WHAT THE EXERCISE ASKS: Wherever the word "submenu" occurs in the listing, copy the whole line.

INFORMATION GIVEN:
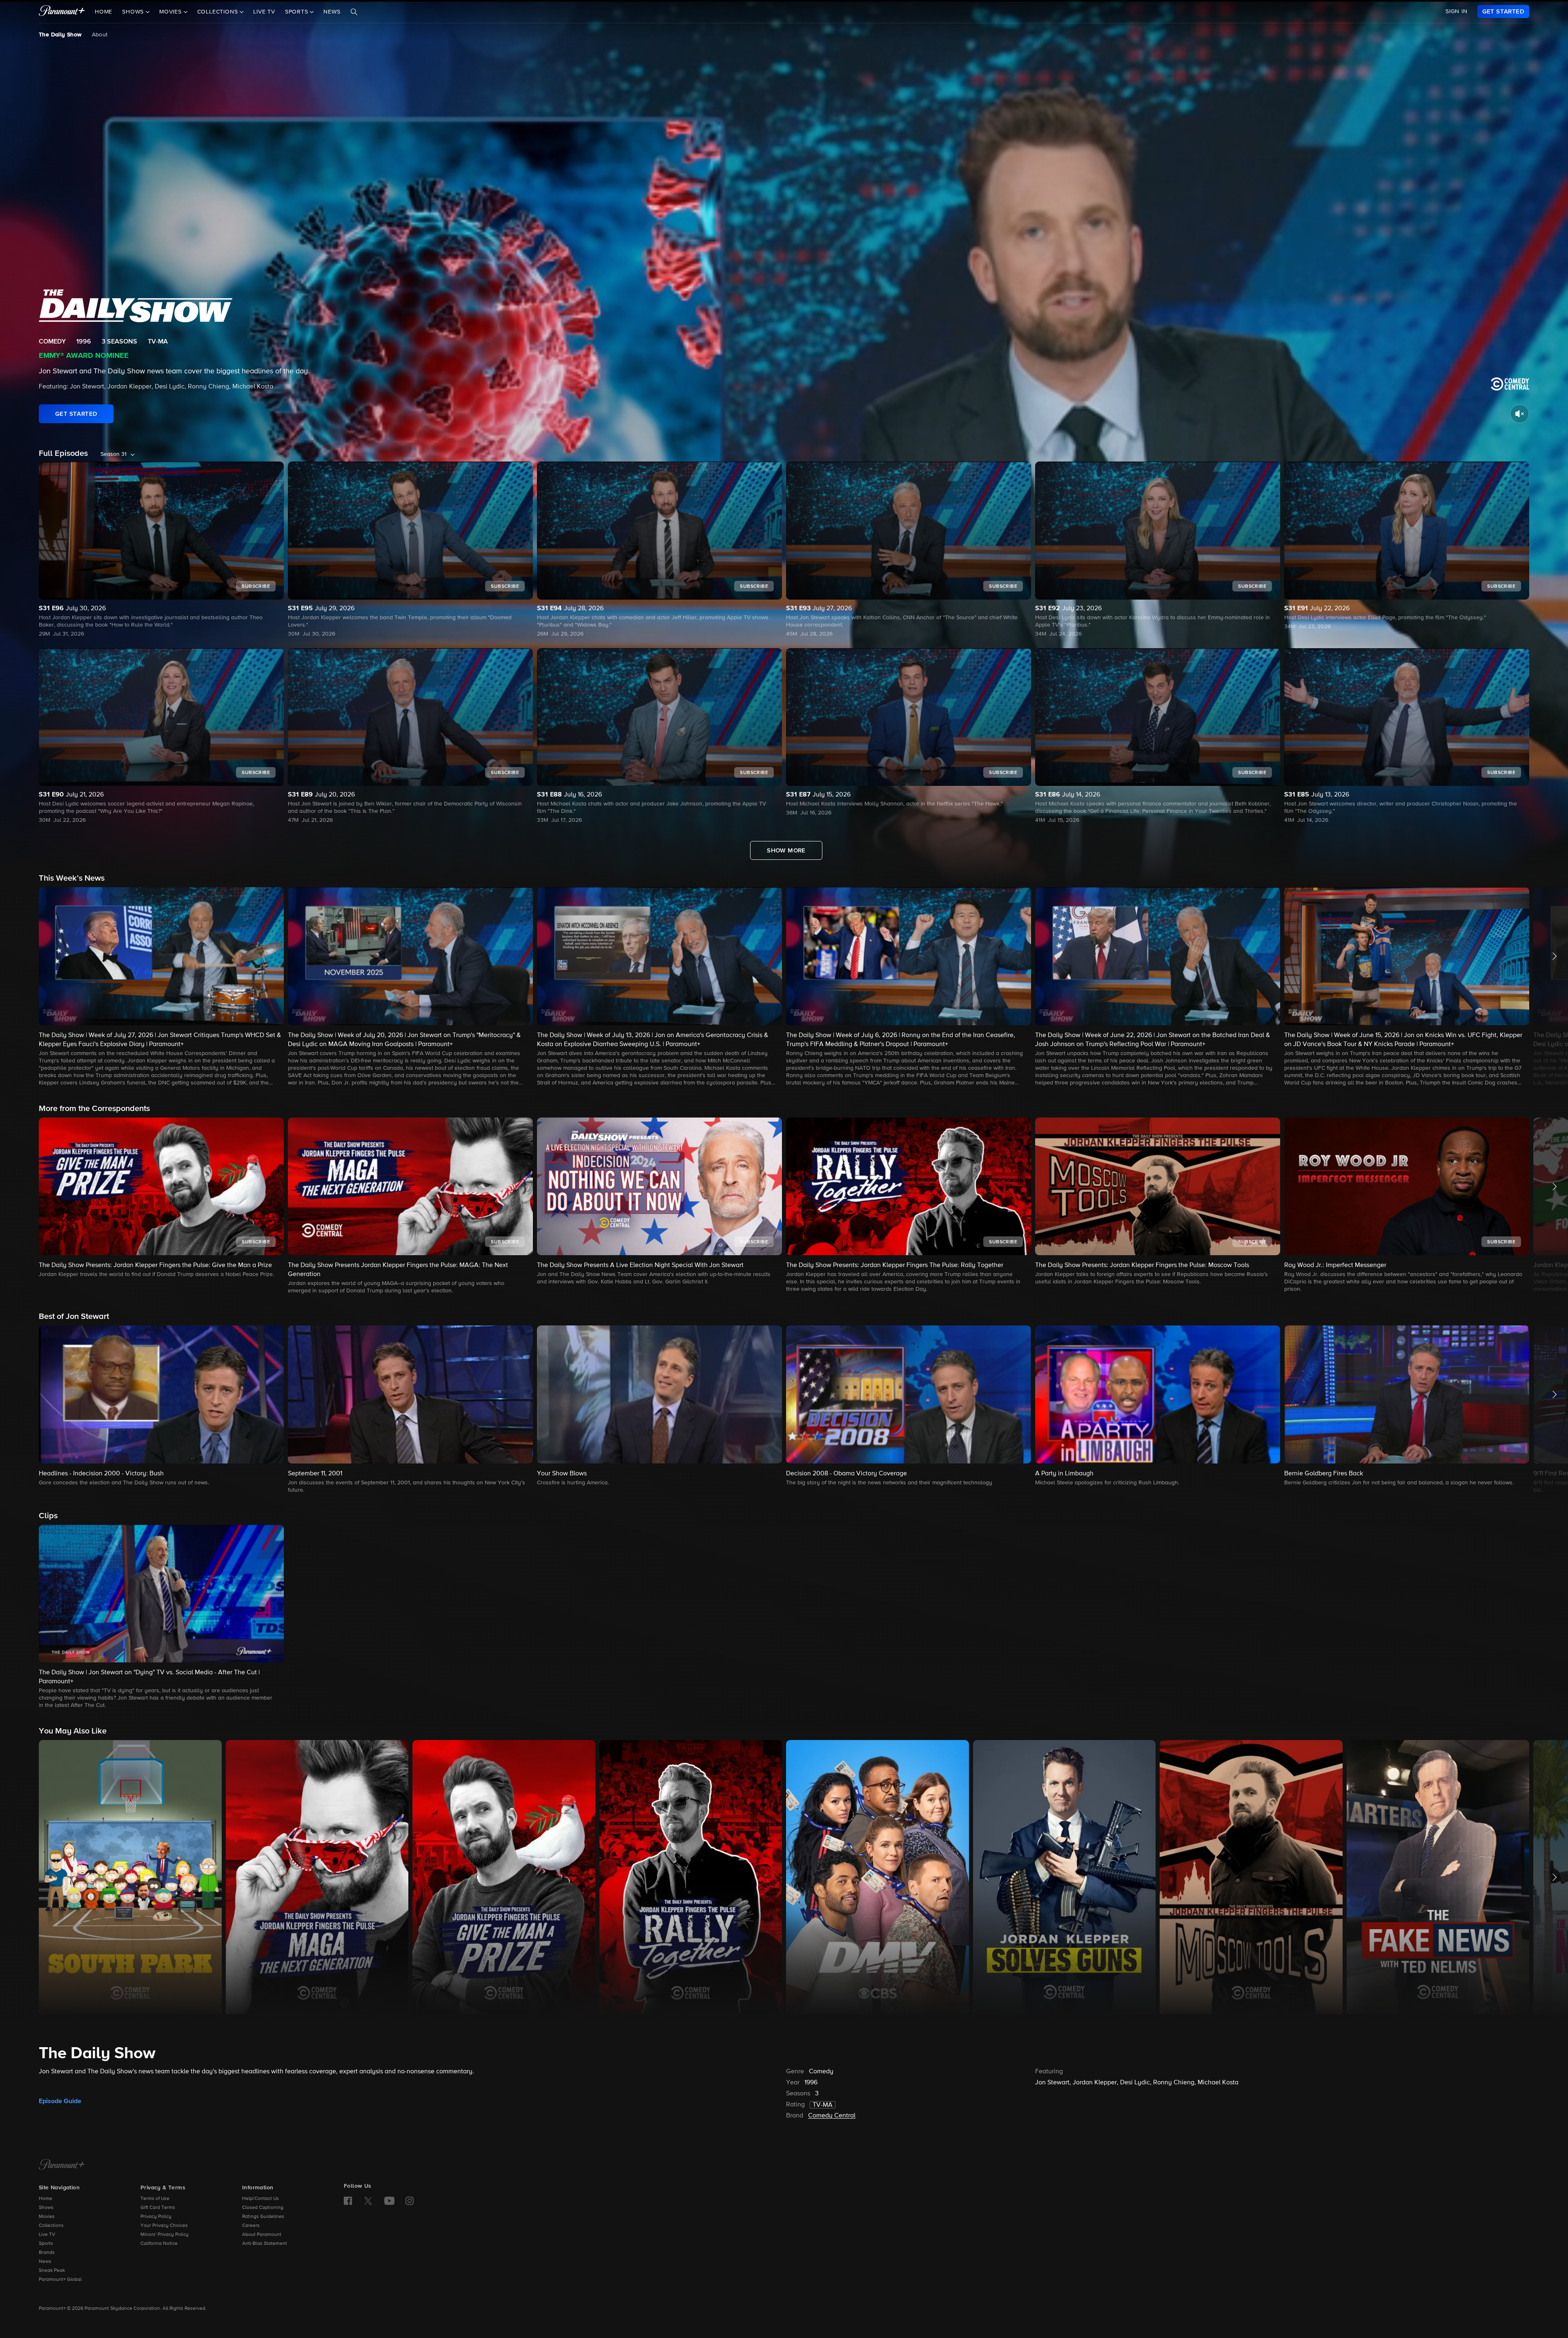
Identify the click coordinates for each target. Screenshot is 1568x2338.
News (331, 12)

...

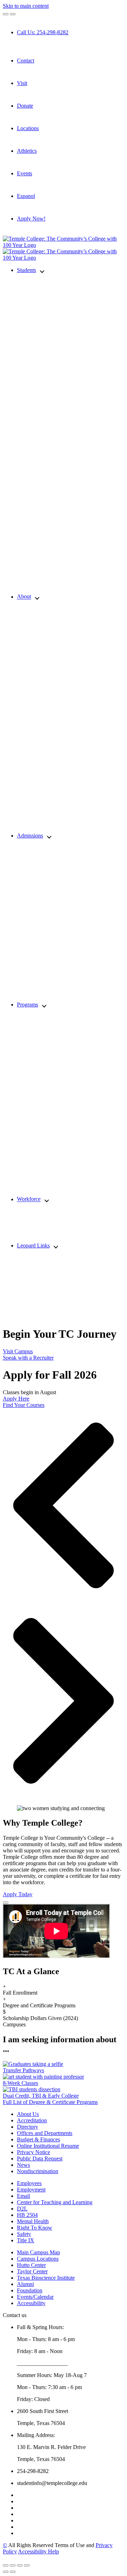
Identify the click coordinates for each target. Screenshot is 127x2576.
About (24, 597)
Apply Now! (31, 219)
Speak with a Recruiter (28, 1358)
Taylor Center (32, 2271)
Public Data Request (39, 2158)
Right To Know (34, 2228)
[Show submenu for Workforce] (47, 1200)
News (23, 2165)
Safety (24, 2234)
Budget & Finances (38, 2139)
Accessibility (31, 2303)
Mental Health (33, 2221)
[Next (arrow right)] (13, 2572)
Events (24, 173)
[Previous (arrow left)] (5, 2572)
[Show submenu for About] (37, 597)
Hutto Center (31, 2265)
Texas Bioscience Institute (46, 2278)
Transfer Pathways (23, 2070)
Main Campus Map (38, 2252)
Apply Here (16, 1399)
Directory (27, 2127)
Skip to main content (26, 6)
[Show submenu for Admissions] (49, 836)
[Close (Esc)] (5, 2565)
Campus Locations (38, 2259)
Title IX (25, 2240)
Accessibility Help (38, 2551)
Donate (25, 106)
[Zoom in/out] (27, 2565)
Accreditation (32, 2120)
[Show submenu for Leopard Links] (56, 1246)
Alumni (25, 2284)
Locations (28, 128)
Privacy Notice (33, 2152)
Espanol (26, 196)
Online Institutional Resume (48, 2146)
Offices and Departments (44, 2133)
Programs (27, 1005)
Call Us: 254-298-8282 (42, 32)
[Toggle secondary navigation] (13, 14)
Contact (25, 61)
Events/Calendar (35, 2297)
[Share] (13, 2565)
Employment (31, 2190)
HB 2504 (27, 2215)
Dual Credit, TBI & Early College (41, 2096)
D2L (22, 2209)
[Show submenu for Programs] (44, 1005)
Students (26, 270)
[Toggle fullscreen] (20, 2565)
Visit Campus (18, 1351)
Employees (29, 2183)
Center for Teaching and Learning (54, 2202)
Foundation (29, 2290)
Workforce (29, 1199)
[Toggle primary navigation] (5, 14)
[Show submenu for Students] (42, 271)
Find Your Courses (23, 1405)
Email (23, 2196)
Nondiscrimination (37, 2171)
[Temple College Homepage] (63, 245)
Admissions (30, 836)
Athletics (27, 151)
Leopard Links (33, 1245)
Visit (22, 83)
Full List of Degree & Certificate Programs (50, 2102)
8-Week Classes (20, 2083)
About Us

...

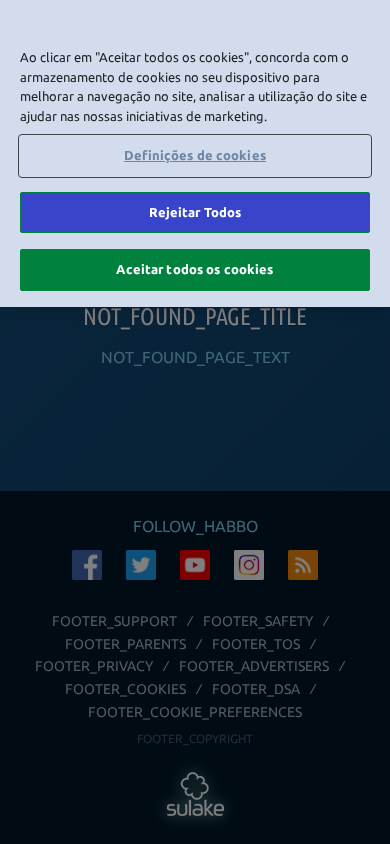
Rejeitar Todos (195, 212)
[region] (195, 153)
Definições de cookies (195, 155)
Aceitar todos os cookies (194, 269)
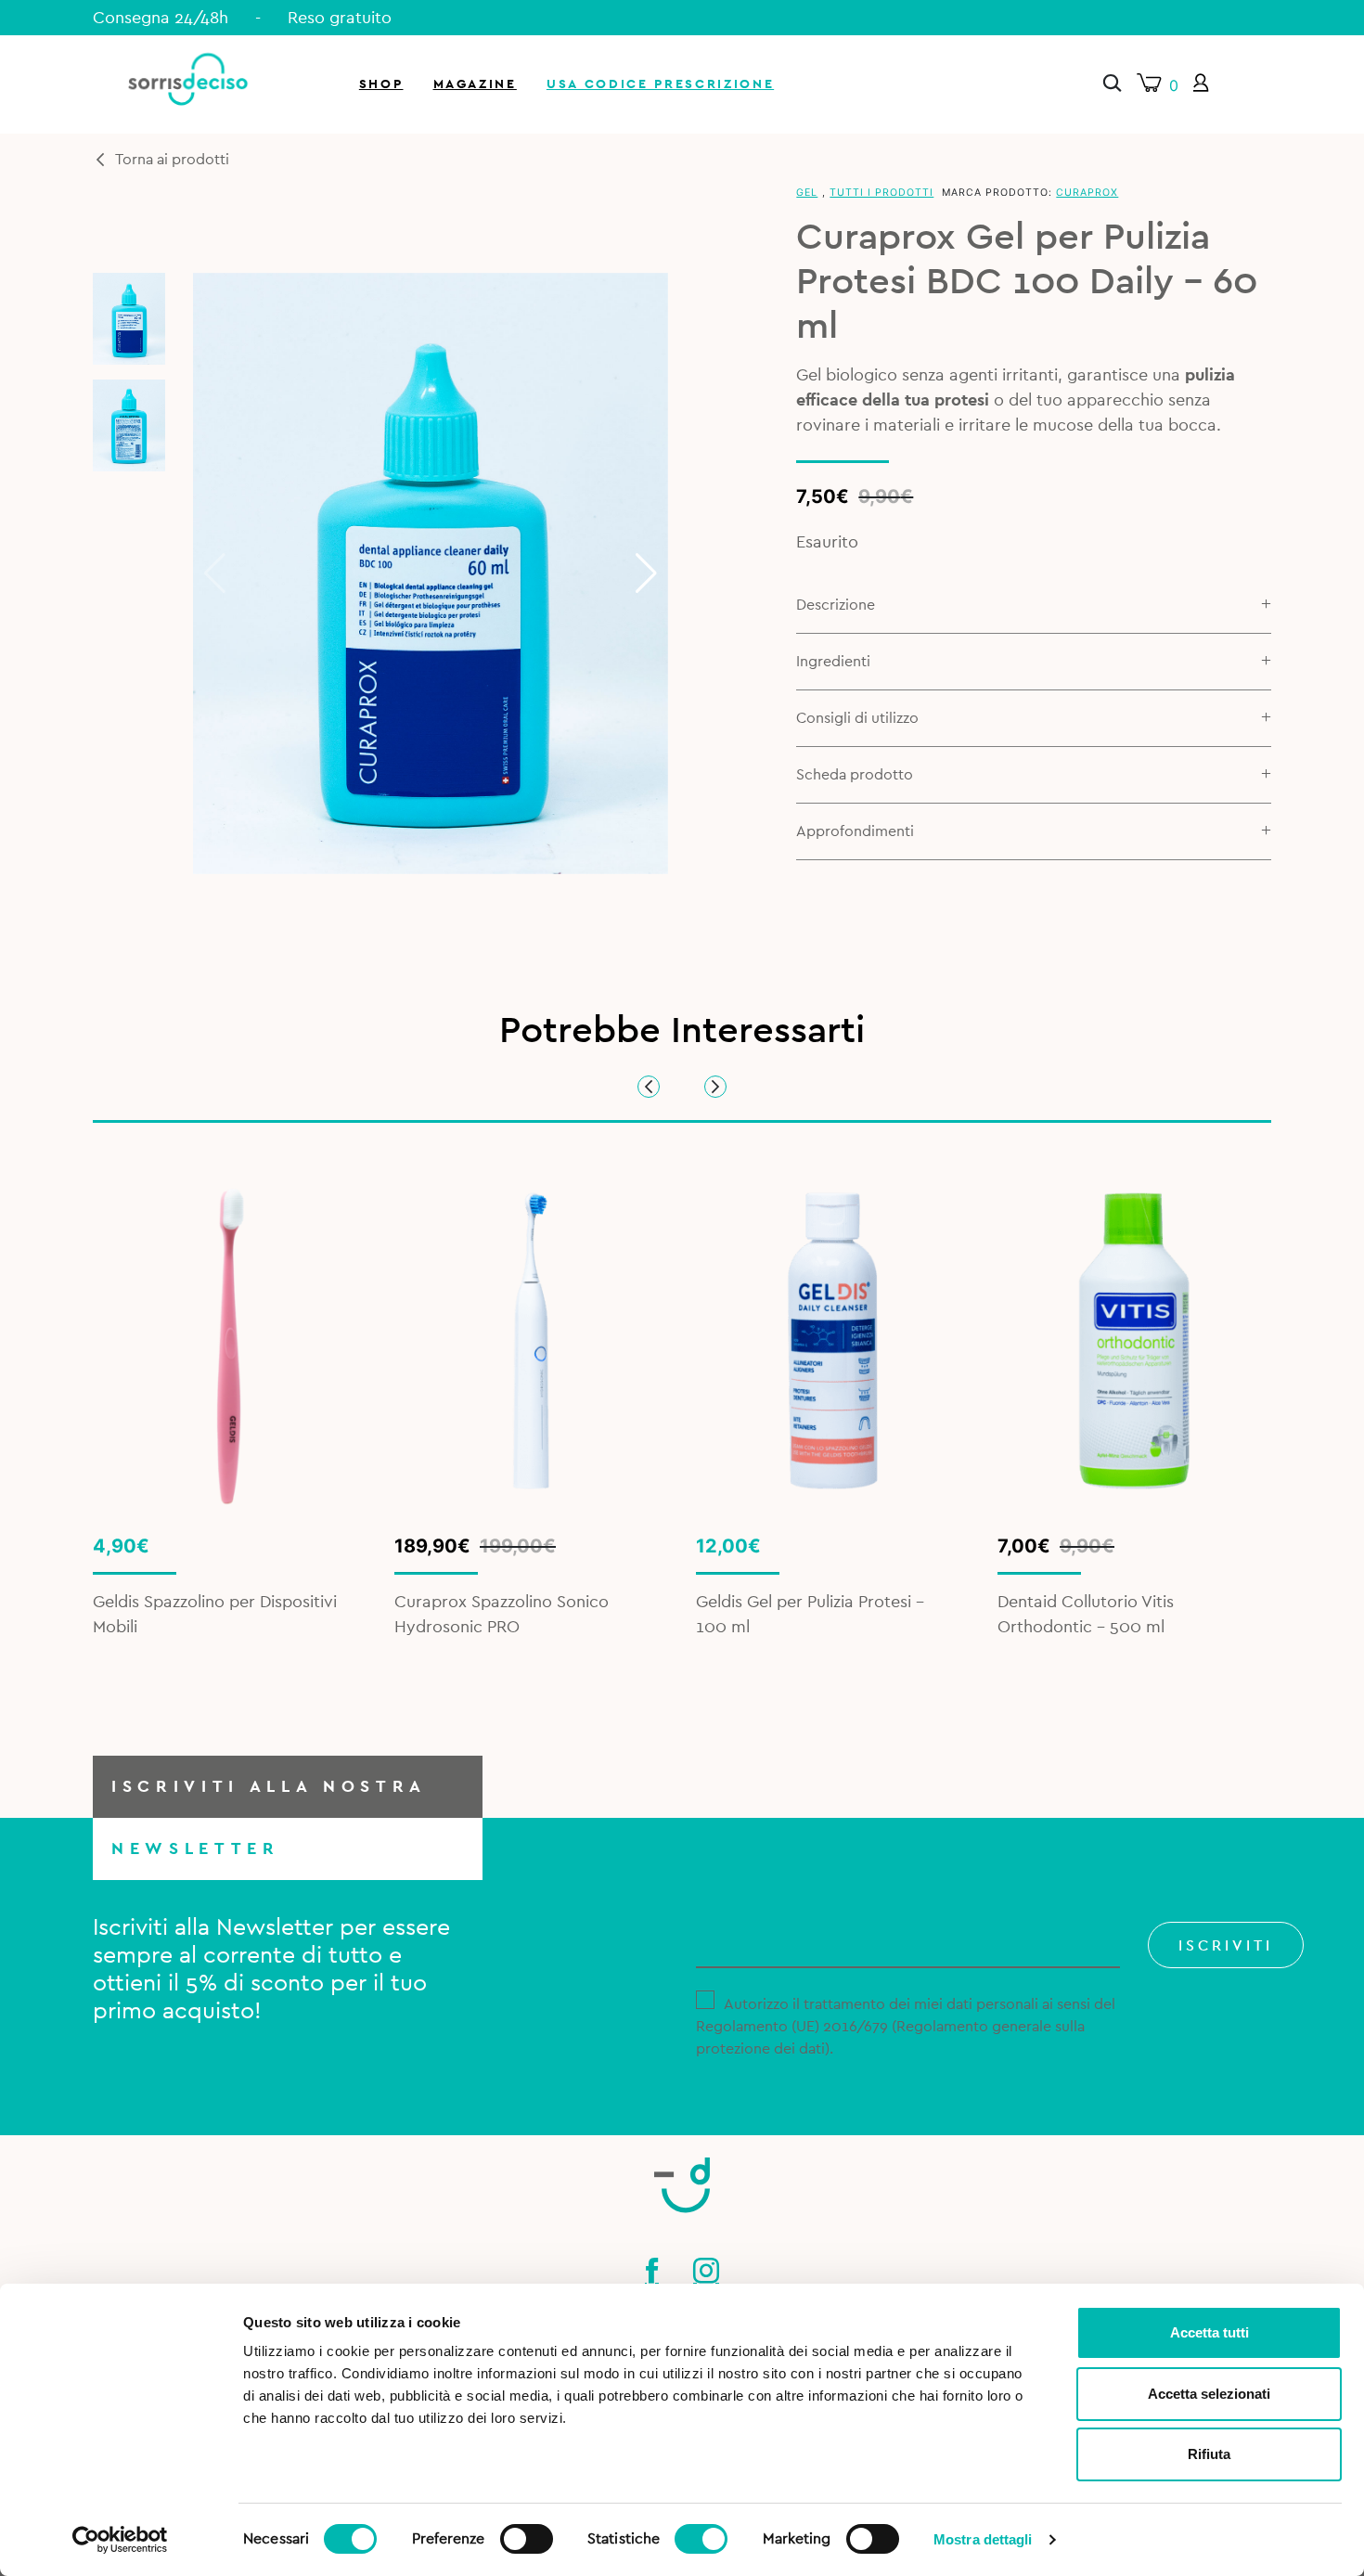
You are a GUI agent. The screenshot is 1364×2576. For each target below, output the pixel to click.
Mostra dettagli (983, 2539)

WRITTEN REPLY:
[Show submenu for Workforce] (47, 1200)
[Show submenu for About] (37, 597)
[Show submenu for Admissions] (49, 836)
[Show submenu for Leopard Links] (56, 1246)
[Show submenu for Programs] (44, 1005)
[Show submenu for Students] (42, 271)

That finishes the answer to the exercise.